安土コミュニティセンターで開かれた「大林宏さんを偲ぶ会」

 【近江八幡】今年4月26日、78歳で亡くなった旧安土町長で近江八幡市議の大林宏さんを偲ぶ会(主催・守ろう安土みんなの会)が14日午後2時から安土コミュニティセンターで開かれた。
 会場には、大林氏と親交のあった35人が集い、町長や新市の市議として住民のために奮闘してきた足跡を偲んだ。
 大林氏は県立草津高校を卒業後、安土町職員になり、同和対策課長、総務主監などを歴任。定年退職後に旧近江八幡市と進められた合併について疑問を抱き、「守ろう安土みんなの会」の前身「急ぐな合併・守ろう安土みんなの会」を設立。賛同する住民とともに旧近江八幡市との合併反対の立場を貫いた。
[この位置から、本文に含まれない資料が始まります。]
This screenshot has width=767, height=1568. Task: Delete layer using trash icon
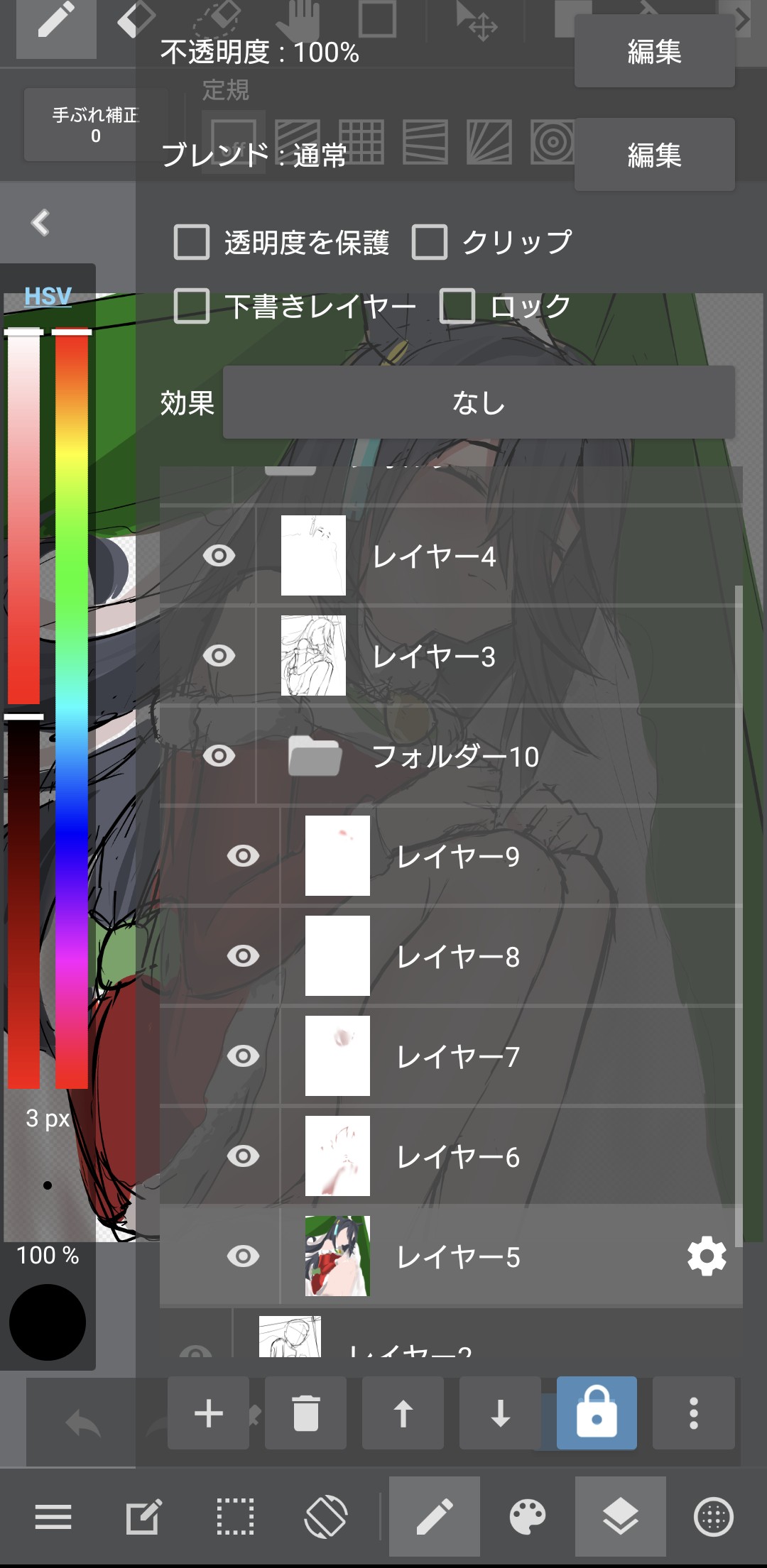click(305, 1413)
 合併前年10月の安土町長選挙に立候補して初当選。町長として合併の見直しに取り組んだが、すでに行政手続きが確定しており、その奮闘は実らず、合併により町長の職を去った。
 しかし、合併しても安土のまちのよさを残していきたいと奮起。2011年の新市の市議選に立候補して当選を果たし、現在2期目だった。市議になってからは市政運営の疑惑を正す姿勢を堅持し、議会での質問をはじめ住民監査請求や行政訴訟などにも取り組み、市民の視点に立った市行政の監視に目を光らせた。
 同会では、大林さんと親しかった人々が思い出話を披露。住民らと一緒になって取り組んだ合併反対の活動や大勢の支持者に囲まれた選挙運動など、大林さんの足跡がスクリーンに映し出された。
 旧町役場の同僚だった東近江市野村町の角間國雄さん(76)は「リーダーシップにたけていた人だった。スポーツ万能でカラオケも得意だった」と人柄を偲んだ。